# Task to carry out
Find "Go back using the left chevron" and "Viewport: 1529px width, 482px height." in the records below. Copy the lines holding them and every line between, exactly, and no others.

----- Material for the task

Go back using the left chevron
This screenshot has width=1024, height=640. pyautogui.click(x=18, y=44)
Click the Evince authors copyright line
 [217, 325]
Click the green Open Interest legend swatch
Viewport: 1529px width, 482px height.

----------
----- Material for the task

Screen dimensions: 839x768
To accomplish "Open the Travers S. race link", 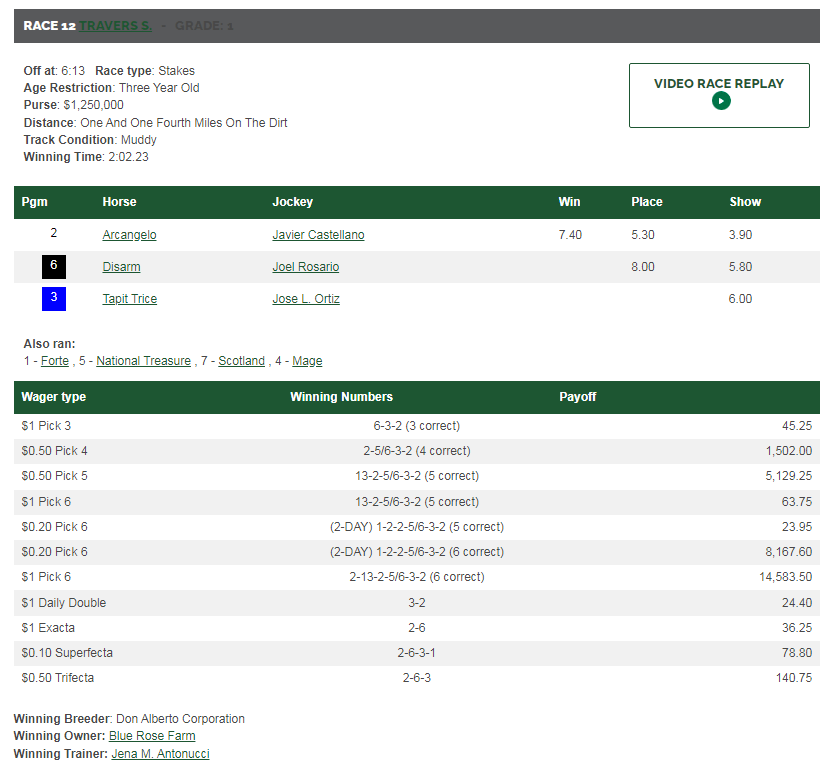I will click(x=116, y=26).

----------

# Solution to this task
Go back using the left chevron
This screenshot has width=1024, height=640. pyautogui.click(x=18, y=44)
Click the Evince authors copyright line
 [217, 325]
Click the green Open Interest legend swatch
Viewport: 1529px width, 482px height.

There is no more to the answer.